After Mariam is forced into an arranged marriage with an older man named Rasheed, her husband imposes his conservative views on her. This misuse of power ranges from the external coverings of her body, as he makes her wear the burka, through his insistence that she become pregnant again every time she miscarries, to his physical violence when she loses the babies. Mariam is denied autonomy over her own body and subjugated to patriarchal control. While this is exacerbated to some extent by Rasheed’s marriage to Laila, the female solidarity also drives a wedge that both enables their liberation and seals Mariam’s fate.

As the novel is set in late twentieth century Kabul, much of the political action concerns the chaotic situation created by the Soviet retreat after almost two decades of occupation. The effects of that occupation are still evident, such as through Tarik’s landmine-inflicted injuries. The constant conflicts among the Mujahedeen and other factions make the city unsafe, with frequent shelling and bombings.

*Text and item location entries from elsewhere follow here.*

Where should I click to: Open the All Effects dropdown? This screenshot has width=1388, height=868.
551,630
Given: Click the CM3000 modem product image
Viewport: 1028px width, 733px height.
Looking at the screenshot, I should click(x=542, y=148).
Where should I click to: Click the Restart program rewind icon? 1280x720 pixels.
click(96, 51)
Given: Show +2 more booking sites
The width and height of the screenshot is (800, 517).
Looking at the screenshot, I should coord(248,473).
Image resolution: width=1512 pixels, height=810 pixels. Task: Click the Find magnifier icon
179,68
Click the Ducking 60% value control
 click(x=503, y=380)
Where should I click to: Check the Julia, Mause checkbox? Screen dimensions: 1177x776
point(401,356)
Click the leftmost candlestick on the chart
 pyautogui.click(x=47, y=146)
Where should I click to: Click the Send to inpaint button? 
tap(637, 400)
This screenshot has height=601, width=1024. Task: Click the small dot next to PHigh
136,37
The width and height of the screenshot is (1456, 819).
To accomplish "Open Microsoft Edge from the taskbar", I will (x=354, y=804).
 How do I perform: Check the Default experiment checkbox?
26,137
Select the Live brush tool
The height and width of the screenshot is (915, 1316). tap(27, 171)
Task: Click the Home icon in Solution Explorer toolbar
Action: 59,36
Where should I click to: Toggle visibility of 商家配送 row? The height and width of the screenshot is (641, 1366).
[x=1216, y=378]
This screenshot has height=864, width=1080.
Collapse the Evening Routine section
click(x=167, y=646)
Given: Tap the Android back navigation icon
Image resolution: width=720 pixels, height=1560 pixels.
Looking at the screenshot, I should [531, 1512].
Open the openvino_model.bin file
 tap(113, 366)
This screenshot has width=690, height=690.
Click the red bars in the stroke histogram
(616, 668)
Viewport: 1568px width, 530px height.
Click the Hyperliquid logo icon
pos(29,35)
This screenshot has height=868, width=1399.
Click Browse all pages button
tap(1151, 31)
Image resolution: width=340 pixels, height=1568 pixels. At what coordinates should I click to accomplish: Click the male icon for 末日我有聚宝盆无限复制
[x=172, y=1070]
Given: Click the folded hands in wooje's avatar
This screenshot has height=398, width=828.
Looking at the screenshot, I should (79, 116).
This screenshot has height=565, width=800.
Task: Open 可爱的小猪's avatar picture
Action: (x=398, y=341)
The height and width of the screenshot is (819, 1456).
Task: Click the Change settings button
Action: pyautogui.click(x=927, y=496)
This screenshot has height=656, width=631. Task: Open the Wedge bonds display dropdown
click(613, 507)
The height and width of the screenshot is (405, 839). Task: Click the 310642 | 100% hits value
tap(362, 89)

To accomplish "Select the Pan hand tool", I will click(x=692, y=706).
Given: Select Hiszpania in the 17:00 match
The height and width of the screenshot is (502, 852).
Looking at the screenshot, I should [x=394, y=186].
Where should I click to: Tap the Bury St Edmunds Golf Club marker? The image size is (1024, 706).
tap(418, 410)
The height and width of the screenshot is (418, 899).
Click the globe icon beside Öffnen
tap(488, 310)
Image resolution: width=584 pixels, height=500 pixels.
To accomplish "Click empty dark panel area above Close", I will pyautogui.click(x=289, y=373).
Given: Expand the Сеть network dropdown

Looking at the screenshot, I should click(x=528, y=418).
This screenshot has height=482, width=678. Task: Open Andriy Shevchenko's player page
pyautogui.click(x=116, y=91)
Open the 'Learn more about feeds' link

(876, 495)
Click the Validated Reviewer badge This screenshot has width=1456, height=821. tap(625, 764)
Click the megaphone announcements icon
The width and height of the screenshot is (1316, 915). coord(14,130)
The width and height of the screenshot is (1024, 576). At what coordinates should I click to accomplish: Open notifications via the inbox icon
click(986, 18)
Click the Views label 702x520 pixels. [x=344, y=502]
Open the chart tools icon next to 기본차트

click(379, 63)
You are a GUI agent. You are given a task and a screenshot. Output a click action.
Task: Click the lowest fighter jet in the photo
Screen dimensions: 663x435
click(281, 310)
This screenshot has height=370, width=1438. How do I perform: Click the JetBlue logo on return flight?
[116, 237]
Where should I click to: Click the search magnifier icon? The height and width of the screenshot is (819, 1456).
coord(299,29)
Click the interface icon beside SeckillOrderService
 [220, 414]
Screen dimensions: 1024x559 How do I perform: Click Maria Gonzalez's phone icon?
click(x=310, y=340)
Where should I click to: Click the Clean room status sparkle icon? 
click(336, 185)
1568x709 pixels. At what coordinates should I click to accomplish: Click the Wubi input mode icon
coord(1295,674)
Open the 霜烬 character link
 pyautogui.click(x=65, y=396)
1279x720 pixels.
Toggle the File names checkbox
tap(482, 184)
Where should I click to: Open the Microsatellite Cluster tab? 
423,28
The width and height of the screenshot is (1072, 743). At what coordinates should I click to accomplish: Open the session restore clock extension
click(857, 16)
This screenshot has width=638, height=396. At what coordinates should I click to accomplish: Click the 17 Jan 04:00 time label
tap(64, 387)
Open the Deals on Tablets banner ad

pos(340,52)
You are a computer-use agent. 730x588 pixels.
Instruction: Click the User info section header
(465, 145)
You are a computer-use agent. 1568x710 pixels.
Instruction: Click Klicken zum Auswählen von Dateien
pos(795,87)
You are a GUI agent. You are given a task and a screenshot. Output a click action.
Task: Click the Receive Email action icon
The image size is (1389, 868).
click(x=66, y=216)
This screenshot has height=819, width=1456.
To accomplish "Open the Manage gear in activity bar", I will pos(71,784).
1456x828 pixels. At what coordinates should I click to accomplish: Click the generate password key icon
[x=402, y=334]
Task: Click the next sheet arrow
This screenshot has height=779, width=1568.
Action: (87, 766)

Once the Taliban take over, the misuse of power becomes the norm. Both men and women must follow sartorial, religious standards. Education and employment are both denied to women, whose freedom to appear in public and to travel are denied. Higher education is also ended with the closure of the universities; cultural expression is severely restricted and artists considered to be not in compliance are imprisoned. Hosseini unblinkingly portrays the bleakness of life under fundamentalist rule in this phase of Afghan history.